Adam: There’s other people here?
Eve: No.
A: What the…
E: Sshh! Don’t make this difficult.
[pulled over]
ME: Ok, don’t let him know you’re an alligator
COP: Sir, step out of the car & walk in a straight line
ME: [exhale] thank God…
I love eating Swiss pancakes. They’re like regular pancakes but neutral, so I can eat as many as I want.
“Damn! If I wasn’t already married, I’d propose to myself,”
I humbly say as I taste test this homemade mac and cheese.
[being held back by fireman as i try to run back in the house during earthquake]
“MY ETCH A SKETCHES”
Pundit being interviewed on the BBC re Windsor Castle: “The Queen and Prince Philip would be here when they weren’t elsewhere.” And you can’t argue with that.

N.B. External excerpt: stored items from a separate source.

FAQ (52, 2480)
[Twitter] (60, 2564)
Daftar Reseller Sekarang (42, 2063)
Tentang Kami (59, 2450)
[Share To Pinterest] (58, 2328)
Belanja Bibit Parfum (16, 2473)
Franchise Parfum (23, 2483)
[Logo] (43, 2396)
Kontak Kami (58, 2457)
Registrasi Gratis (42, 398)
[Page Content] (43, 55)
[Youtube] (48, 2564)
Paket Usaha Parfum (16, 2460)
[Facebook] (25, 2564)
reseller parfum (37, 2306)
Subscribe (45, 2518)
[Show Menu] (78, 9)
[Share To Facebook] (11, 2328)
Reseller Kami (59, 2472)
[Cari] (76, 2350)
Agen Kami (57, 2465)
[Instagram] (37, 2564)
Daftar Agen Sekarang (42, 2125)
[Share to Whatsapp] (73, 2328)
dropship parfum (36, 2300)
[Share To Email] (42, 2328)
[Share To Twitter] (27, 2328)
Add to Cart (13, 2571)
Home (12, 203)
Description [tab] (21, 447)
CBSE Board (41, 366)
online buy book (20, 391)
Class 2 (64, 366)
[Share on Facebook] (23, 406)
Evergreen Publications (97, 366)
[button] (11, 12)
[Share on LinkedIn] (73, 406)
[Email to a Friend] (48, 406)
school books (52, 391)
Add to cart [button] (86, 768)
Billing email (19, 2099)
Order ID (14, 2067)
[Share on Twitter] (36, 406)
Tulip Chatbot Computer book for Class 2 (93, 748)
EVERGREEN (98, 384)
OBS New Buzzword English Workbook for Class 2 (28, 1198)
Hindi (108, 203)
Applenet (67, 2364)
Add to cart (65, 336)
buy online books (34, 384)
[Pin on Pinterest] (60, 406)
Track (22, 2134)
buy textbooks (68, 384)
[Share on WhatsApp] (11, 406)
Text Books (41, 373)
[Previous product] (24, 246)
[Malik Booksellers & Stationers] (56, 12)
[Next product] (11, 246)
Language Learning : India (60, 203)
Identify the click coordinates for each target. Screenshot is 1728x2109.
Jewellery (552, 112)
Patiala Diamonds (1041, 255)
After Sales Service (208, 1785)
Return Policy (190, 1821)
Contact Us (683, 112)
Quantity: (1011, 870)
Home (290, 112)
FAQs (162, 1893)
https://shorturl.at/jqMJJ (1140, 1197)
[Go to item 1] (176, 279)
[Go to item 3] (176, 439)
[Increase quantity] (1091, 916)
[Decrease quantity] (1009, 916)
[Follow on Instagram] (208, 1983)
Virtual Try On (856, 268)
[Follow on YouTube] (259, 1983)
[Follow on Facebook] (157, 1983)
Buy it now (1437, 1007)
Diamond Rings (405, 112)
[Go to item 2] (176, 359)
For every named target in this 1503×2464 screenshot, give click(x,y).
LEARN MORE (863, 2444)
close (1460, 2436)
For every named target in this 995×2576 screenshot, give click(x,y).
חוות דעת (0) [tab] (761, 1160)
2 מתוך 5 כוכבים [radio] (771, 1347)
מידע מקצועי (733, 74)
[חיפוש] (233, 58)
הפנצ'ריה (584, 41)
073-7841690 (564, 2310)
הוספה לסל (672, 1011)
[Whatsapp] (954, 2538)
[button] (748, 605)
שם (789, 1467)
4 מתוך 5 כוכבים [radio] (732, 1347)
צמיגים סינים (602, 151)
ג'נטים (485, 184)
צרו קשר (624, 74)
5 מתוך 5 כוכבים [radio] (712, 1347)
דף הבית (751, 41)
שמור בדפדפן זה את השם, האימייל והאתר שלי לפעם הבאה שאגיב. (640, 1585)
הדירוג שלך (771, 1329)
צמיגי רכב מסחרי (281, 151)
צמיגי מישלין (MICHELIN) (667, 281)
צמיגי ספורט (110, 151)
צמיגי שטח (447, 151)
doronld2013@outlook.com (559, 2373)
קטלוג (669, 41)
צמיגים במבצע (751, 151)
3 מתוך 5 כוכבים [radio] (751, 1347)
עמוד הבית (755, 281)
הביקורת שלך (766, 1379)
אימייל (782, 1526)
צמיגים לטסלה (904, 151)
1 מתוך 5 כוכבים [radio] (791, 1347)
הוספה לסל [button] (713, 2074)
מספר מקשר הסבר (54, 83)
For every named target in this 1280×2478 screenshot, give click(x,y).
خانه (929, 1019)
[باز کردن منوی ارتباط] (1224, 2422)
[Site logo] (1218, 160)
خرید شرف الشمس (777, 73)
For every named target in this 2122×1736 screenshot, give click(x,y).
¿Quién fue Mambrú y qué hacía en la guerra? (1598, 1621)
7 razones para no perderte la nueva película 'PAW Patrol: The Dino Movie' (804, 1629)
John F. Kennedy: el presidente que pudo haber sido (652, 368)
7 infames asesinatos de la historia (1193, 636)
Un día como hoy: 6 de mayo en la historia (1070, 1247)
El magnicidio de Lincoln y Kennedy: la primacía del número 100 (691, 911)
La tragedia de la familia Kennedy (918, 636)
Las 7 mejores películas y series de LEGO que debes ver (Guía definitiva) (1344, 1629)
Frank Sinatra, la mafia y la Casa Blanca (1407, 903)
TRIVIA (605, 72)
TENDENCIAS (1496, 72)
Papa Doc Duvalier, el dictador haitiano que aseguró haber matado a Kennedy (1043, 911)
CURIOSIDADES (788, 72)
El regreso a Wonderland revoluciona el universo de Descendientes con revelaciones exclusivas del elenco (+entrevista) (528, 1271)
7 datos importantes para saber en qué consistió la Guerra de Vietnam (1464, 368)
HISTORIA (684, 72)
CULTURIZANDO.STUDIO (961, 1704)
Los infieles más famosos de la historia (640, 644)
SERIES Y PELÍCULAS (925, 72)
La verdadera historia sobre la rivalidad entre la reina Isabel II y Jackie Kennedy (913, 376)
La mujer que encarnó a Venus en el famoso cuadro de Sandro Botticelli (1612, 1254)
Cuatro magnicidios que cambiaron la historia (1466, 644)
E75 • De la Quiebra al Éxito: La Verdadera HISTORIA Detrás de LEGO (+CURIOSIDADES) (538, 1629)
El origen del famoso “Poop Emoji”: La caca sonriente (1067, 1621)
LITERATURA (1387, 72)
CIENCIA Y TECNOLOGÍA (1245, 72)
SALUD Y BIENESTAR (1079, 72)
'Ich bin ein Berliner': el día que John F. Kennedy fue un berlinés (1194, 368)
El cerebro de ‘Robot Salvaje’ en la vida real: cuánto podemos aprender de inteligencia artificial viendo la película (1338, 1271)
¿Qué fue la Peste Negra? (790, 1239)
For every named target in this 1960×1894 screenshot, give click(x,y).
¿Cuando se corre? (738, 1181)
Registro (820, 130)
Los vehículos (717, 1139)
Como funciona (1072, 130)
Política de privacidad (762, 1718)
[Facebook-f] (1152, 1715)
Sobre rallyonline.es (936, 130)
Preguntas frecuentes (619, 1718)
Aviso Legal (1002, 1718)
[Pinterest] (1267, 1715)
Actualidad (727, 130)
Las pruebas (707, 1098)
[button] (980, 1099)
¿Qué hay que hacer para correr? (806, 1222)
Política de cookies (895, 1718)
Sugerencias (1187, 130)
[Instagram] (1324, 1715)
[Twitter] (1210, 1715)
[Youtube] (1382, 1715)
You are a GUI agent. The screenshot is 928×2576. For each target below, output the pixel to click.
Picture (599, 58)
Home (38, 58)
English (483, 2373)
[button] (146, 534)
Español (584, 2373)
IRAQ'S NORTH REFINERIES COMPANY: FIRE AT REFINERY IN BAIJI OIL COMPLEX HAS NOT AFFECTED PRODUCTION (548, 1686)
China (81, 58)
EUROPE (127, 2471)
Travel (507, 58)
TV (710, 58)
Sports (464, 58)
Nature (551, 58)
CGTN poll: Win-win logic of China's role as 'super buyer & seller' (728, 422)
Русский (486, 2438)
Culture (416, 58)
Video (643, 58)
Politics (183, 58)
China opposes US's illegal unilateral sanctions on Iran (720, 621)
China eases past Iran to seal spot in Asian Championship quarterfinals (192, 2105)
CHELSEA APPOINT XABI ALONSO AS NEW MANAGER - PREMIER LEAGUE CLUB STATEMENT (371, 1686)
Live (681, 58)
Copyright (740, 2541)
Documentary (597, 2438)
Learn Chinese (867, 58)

If you make a cup of coffee in the office after 3pm people act like you’re doing a line off the counter
WIFE:
“At recess today, some kid named Billy told our daughter that he had butterflies in his stomach. Isn’t that adorable?”ME:
”That Miller kid? He’ll eat anything.”
Scar: Long live the king!
*lets Mufasa fall*
Simba: No!
Mufasa: *while falling* Simba, this is totally your fault for being the woooooorst–
Remember when the internet didn’t exist and we kept all this stupidness in our heads?
Good times.
My lasagna just took a picture of me and posted it on Instagram
My friend’s DoorDash was stolen by a raccoon right after the same thing happened in Florida and I think we might have an orca situation going on here.
Judge: I find him… not guilty
*Tom Brady breathes a sigh of relief*
Cop: *cuffing him* So that’s where the air was, huh? We finally gotcha
pilot: we’re approaching 30,000 feet
me, looking out window nervously: what are they doing up here
Satan: Welcome to hell! You can spend all eternity walking barefoot across legos OR you can wear these crocs.
Me: NOOOOOOOO!!!!!!
Dance like you aren’t depressed. Sing like you didn’t kill that homeless guy. Love like you don’t have herpes.
[in class]
Me: hey, can I borrow a pen?
Guy: sure, black or blue?
Me [sweating & swelling up]: you got one for bee stings?
[first day as pilot]
Me (on intercom): if you look to your right you’ll see the Pacific Ocean. And to your left also the Pacific Ocean. Above you is the Pacific Ocean.
*Throws caution to the wind*
*gets covered in caution*
Crap, I hate good-bye kisses. I think that I may have used too much tongue with my mother-in-law.
I don’t trust a restaurant that advertises “Now with more bacon!” because it means they were holding out on me to begin with.
mary: my water broke
joseph: why do I smell grapes
Our elf has only been here two nights and hasn’t bothered to move from her spot. We’re having a performance review this evening and if she doesn’t get her shit together she’s getting fired just like that good for nothing tooth fairy did last summer.